Despite being recommended by major AI providers, assigning domain-specific expert personas doesn’t improve performance on difficult factual questions, even when the expertise matches the question domain.
Low-knowledge personas often harm performance.
Personas suggesting limited knowledge (like “Toddler” or “Layperson”) consistently decreased performance across multiple models, with the degree of harm correlating to the level of implied ignorance.
Mismatched personas can cause refusals.
Domain-mismatched expert personas caused Gemini 2.5 Flash to frequently refuse answering questions, illustrating how role instructions can backfire.
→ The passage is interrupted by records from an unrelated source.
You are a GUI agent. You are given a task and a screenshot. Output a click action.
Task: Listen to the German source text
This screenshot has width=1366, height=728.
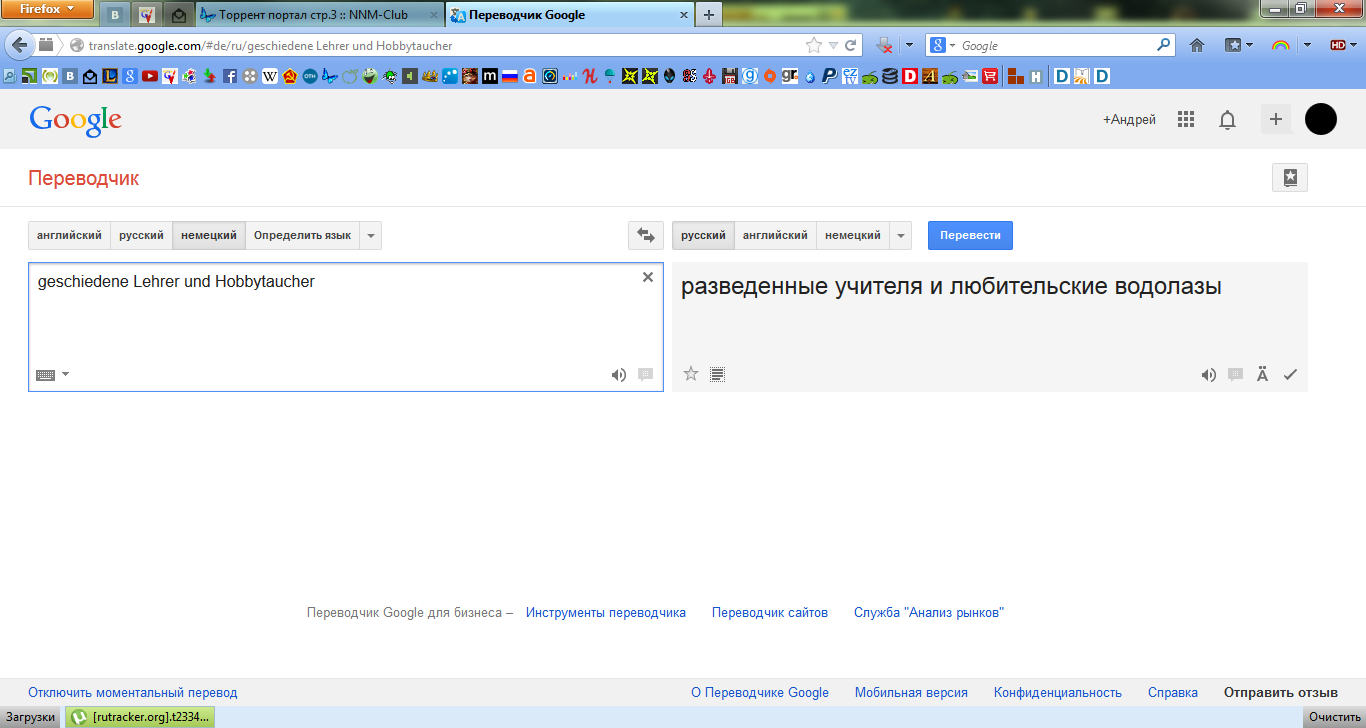click(x=619, y=375)
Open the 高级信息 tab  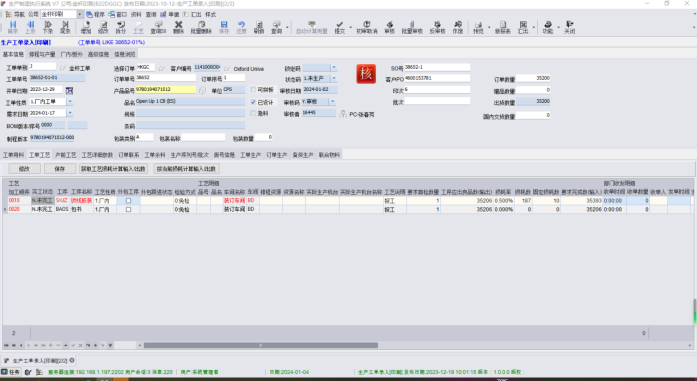coord(98,54)
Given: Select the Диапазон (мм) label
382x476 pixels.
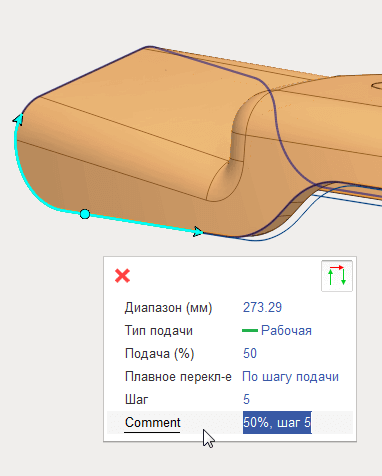Looking at the screenshot, I should click(x=168, y=308).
Personas may serve other purposes.
While personas don’t improve accuracy on objective factual questions, they may still be valuable for providing context, shifting perspective, guiding user thinking, or influencing tone and approach.
Focus on task-specific instructions.
Organizations may get more value from iterating on task-specific instructions, examples, or evaluation workflows than from simply adding expert personas to prompts.